In the tiny horoscopes below, why does the Taurus entry say not to worry about the stress dream? Answer in one to three sentences.

─── SUPPLIED PASSAGE ───

Tiny horoscopes for a tiny campus
Weekly advice and predictions
Communicated to The Weekly staff by Victor’s Lament
Aquarius (January 20 – February 18)
This week you feel like a snake overdue to shed its skin. Unfortunately the closest you can get is to exfoliate—it can’t hurt!
Pisces (February 19 – March 20)
You know, if you feel called out by a song you don’t HAVE to listen to it over and over. Just a thought.
Aries (March 21 – April 19)
You’re in denial that fall has set in and winter is on the way. Make it easier on yourself and embrace the seasonal depression. On the bright side: hot chocolate!
Taurus (April 20 – May 20)
This week you’ll have a stress dream about learning how to do fractions in middle school. Don’t worry—either you’ve moved on to much more complicated equations now, or you’ll never have to do math without the Internet ever again.
Gemini (May 21 – June 20)
You’re a little overwhelmed this week. Lay on the floor for 20 minutes and then get back to work!

─── RECORDS SUPPLIED ───

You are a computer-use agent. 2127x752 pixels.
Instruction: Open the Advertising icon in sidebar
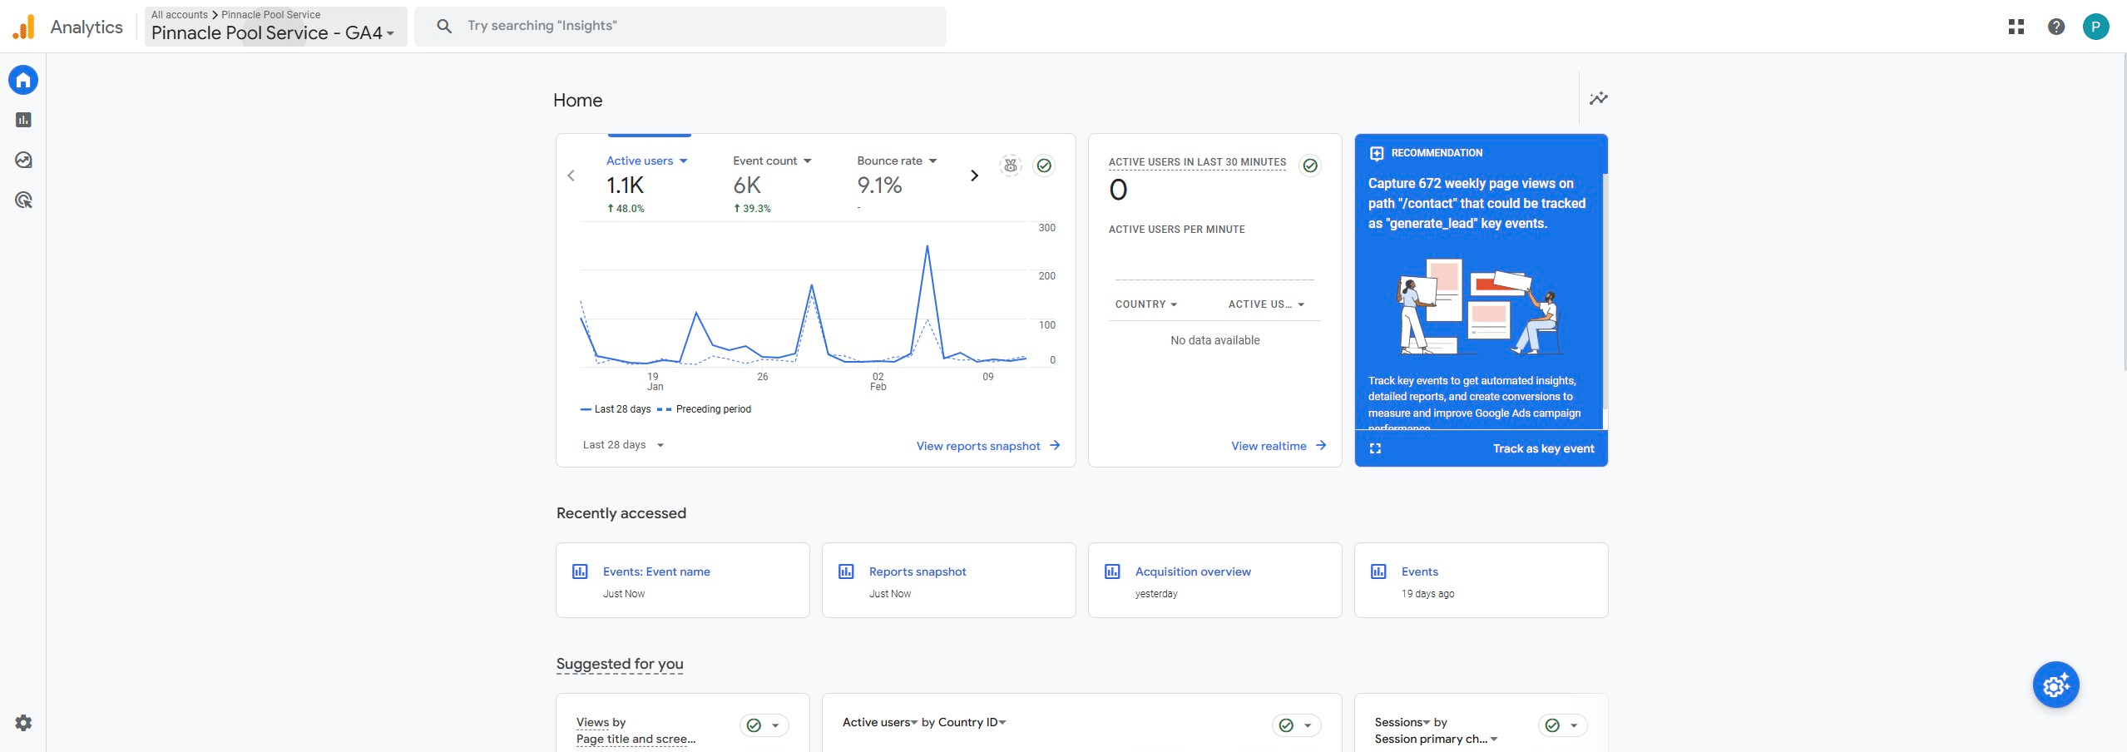tap(23, 200)
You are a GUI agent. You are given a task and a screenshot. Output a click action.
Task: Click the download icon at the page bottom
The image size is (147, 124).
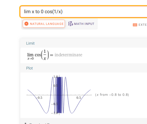point(26,123)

───

EXERCISE RESULT: The dream is about learning fractions in middle school, and there is no need to worry because either you have moved on to much more complicated equations now, or you will never have to do math without the Internet again.